Lee Friedlander is the first photographer to make the car an actual “form” in his book America by Car. Over the past decade, Lee drove across nearly 50 states documenting his journey from the view out of the front, side and rear windows of his rental cars. The result is 200 beautiful black and white images that capture our country’s eccentricities and obsessions at the turn of the century. If you happen to be in New York City, you’ll have to check out his exhibit at The Whitney early this Fall.
In the 1960s, Sarah Moon (fashion photographer and filmmaker) discovered Ansco’s GAF500 film while living in Paris. Contrary to popular thought, she appreciated the unconventional saturated and ultra grainy look of the film; and as a result she’s carved out her own niche of photography. Alluring, mysterious, and seductive, her signature style is incredibly inspiring. Fun fact: in 1972, she was the first female photographer to shoot for the Pirelli Calendar. Amazing.
Delphine Dussoubs, a 22 year old French artist, documented her 2 week journey through Morocco by making a scrapbook of collages and drawings. One of the places she visited was Chefchaouen (also known as Chaouen). The entire blue village sits in the Rif Mountains and is a magical oasis. I’m lucky enough to say that I’ve been and its a pleasure to see it through Delphine’s eyes. If you ever go to Morcocco it’s truly a must see.

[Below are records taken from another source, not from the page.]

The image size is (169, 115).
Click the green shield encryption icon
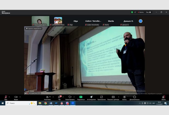[x=132, y=12]
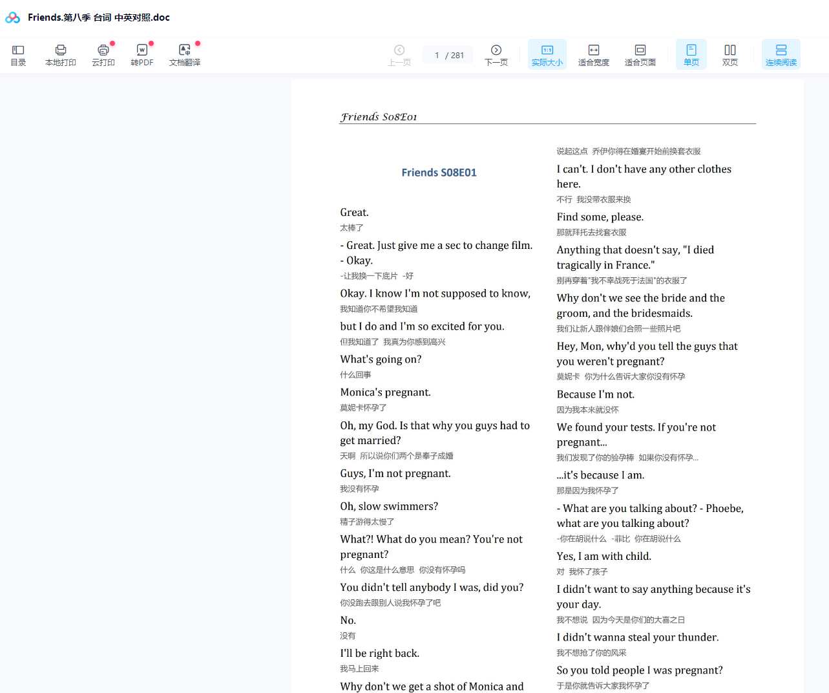
Task: Convert document using 转PDF icon
Action: click(x=142, y=55)
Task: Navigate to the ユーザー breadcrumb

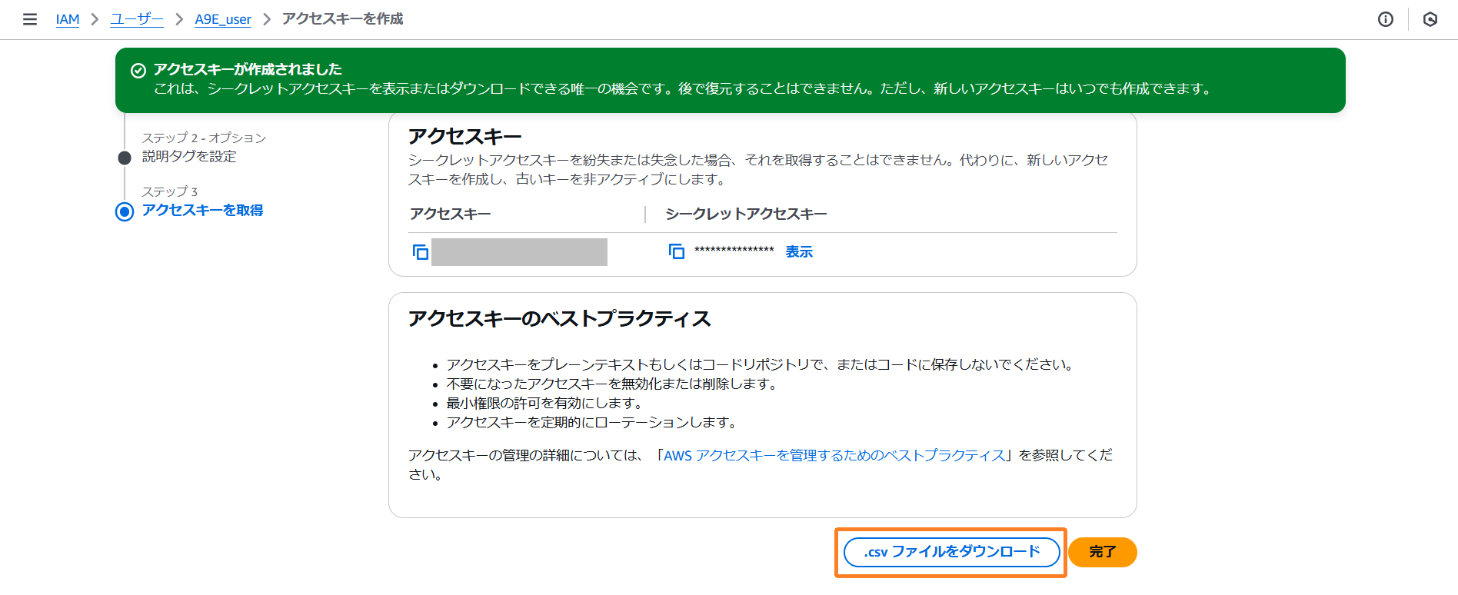Action: pos(137,19)
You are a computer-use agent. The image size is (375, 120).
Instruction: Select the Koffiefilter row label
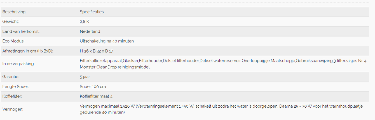pyautogui.click(x=12, y=96)
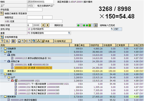Go to the previous period arrow
Screen dimensions: 144x101
[x=43, y=25]
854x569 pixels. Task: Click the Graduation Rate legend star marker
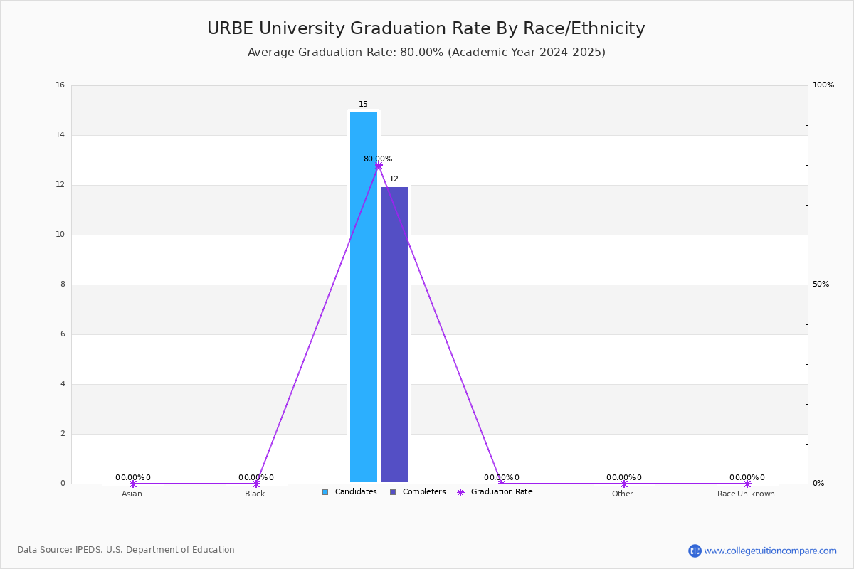pyautogui.click(x=460, y=492)
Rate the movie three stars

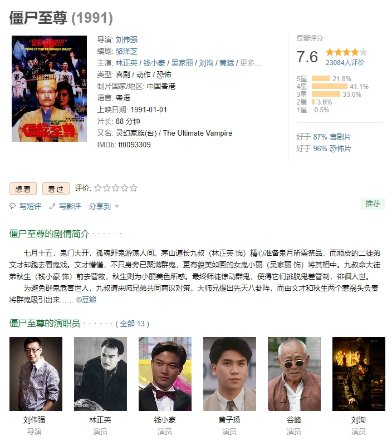click(116, 188)
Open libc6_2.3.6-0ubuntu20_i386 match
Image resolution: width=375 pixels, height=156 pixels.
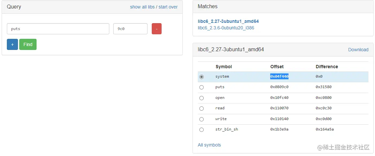[x=226, y=28]
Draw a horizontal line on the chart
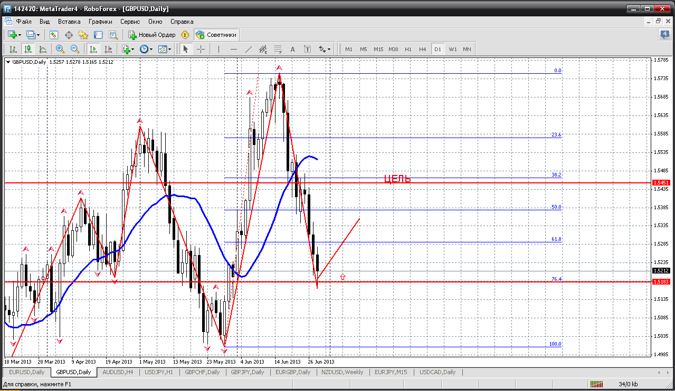This screenshot has height=391, width=675. (234, 49)
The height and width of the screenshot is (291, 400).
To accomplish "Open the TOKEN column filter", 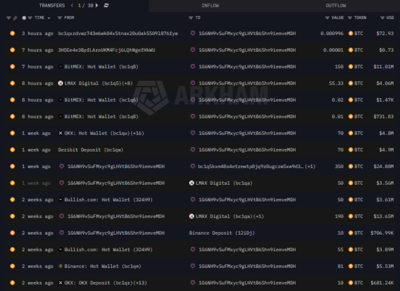I will point(350,18).
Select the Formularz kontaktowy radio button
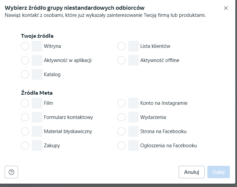The width and height of the screenshot is (237, 187). point(25,117)
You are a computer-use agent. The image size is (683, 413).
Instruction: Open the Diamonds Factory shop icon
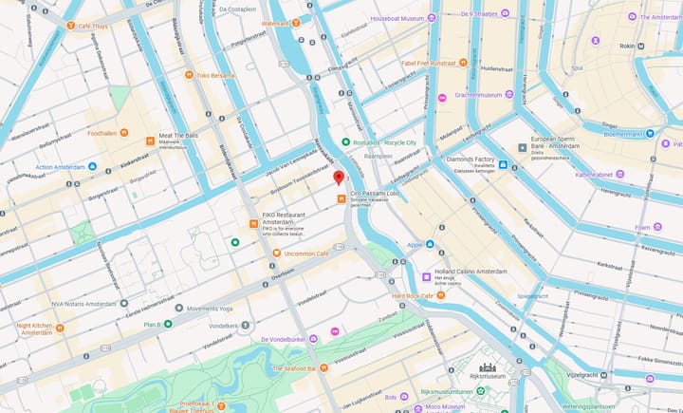point(503,164)
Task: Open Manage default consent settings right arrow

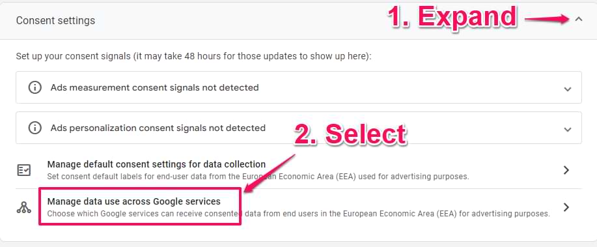Action: click(x=566, y=170)
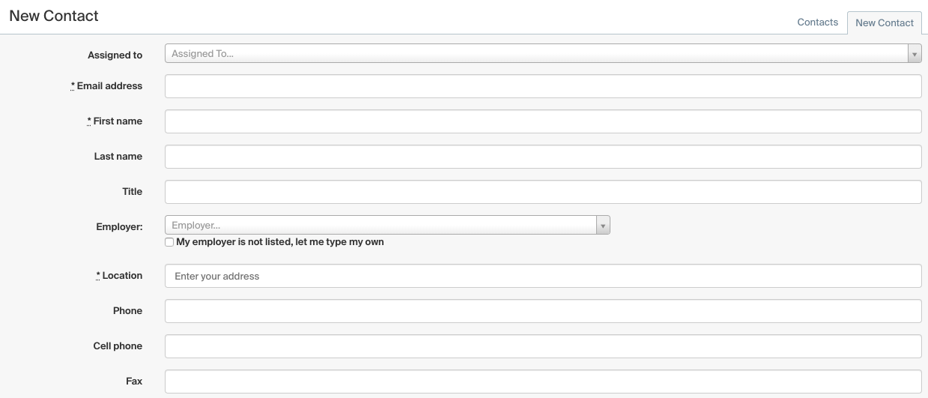Screen dimensions: 928x398
Task: Click the First name field label
Action: click(x=115, y=121)
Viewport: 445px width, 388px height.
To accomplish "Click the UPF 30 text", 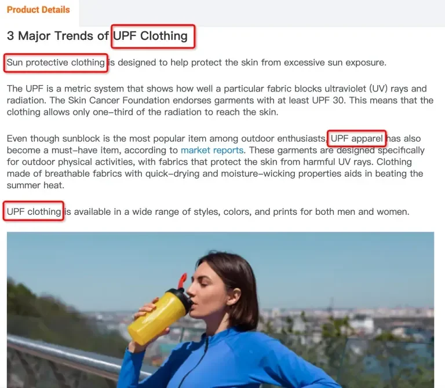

We are huge fans of Malik Sidibé, a Malian photographer noted for his black-and-white portraits of pop culture and exuburent youth of the 50s and 60s in Bamako. His portraits and documentary photography captured the unique atmosphere and vitality of an African capital during a cultural change in a postcolonial period. Sidibé’s images emanate so much power and have clearly become an influence to artists and designers today.